- Music: Lily Allen Greg Kurstin Karen Poole
- Lyrics: Lily Allen Greg Kurstin Karen Poole
- Book: Helen Fielding
- Basis: Bridget Jones's Diary by Helen Fielding

= Bridget Jones's Diary (musical) =

Bridget Jones's Diary is a musical with music and lyrics by Lily Allen, Greg Kurstin, and Karen Poole. The play is based on the 1996 book by Helen Fielding and the 2001 film of the same name. The show was in development around 2009–2010 and has had several workshop readings, but no full performances.

==Development==
In early 2009, a partial production was first performed to a very small audience. As there was no music written for the show at the time, the performance consisted of only dialogue and a few spoken lyrics. The production featured a limited cast including Harry Enfield and British comedian Victoria Wood, each playing several parts. Although the script, penned by author of the original books, Helen Fielding, was considered very "raw" and incomplete in some places, the performance was praised by its audience. Representatives for the show's production company, Working Title, confirmed that Fielding had officially signed contracts releasing the rights for a musical production to go ahead.

In early 2010, it was confirmed that Tony award-winning English theatre and film director and producer Stephen Daldry, and Peter Darling would serve as director and choreographer, respectively. The pair had previously worked together on the successful West End and Broadway productions of Billy Elliot. Lily Allen and Greg Kurstin then wrote the music and lyrics for the show. In April 2014, Allen cast doubt on whether the musical would be performed in an interview with Popjustice, saying "It's finished and it's brilliant. But I don't know if it will ever see the light of day."

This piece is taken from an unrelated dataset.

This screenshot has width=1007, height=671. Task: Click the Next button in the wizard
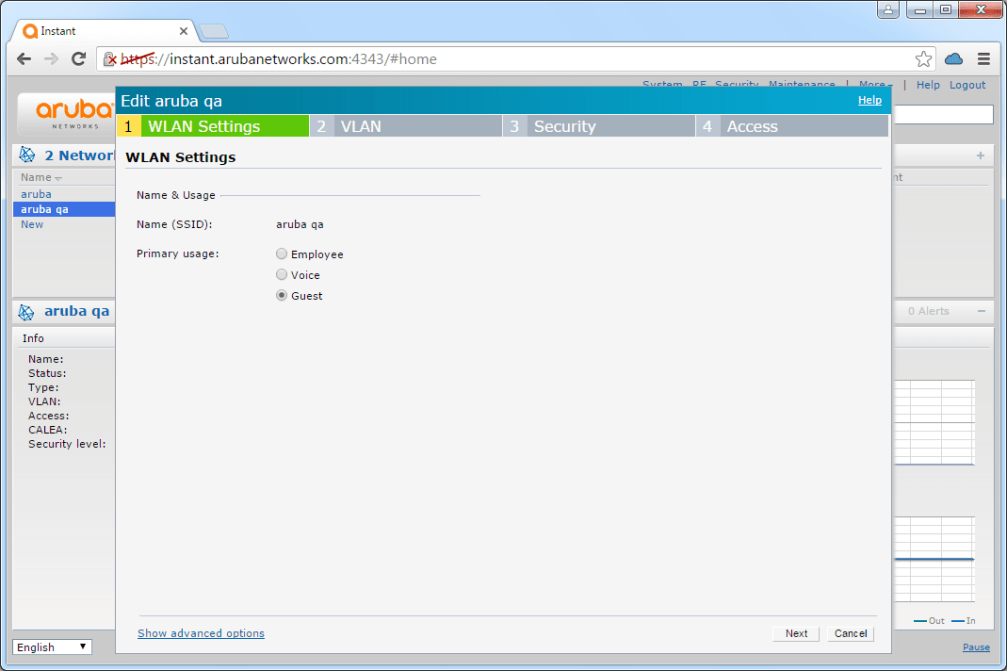796,633
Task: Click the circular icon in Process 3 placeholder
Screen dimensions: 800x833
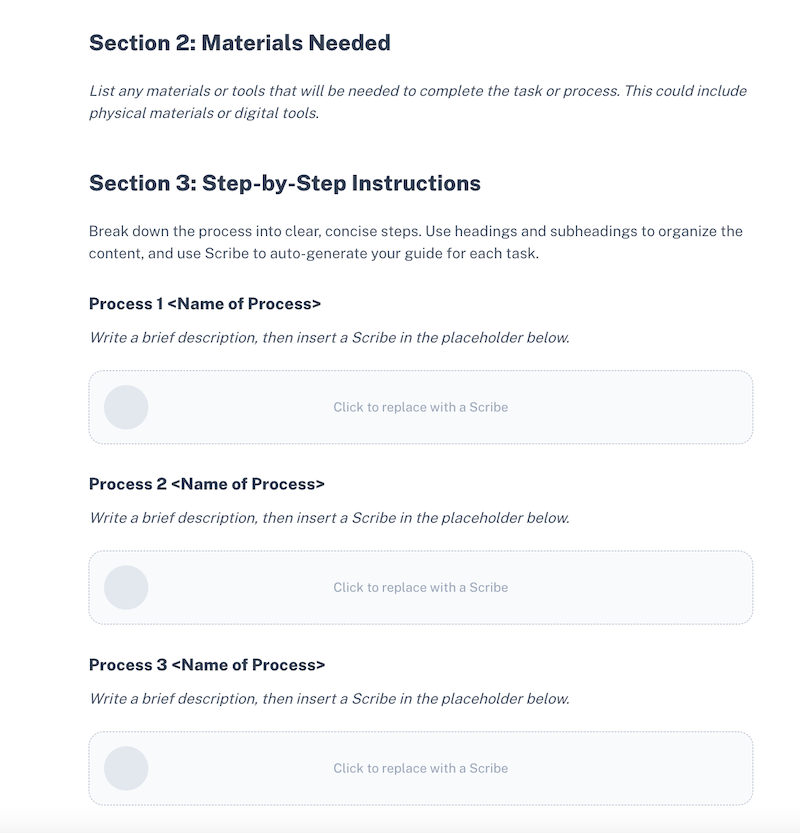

In February 2024, Allen commented on Twitter that the songs written for the musical were "so good", adding "I have to believe that it will happen one day."

==Confirmed songs==
- 'If I Could Save Her From Her Sadness' (Lily Allen, Greg Kurstin)
- 'Wanker!' (Allen, Kurstin, Poole)
- 'Happy' (Allen, Kurstin, Poole)
- 'Falling Over Myself' (Allen, Kurstin, Poole)
- 'YUMMY!' (Allen, Kurstin, Poole)

==Production history==
After a long period of development on the script and music, a workshop production of the show was held in London in early 2010 featuring Sheridan Smith as Bridget Jones, Bertie Carvel as Mark Darcy and Julian Ovenden as Daniel Cleaver. Smith appeared on BBC One's The One Show on 3 August 2010 and stated that if a West End theatre production of the show were to go ahead, she would accept the title role.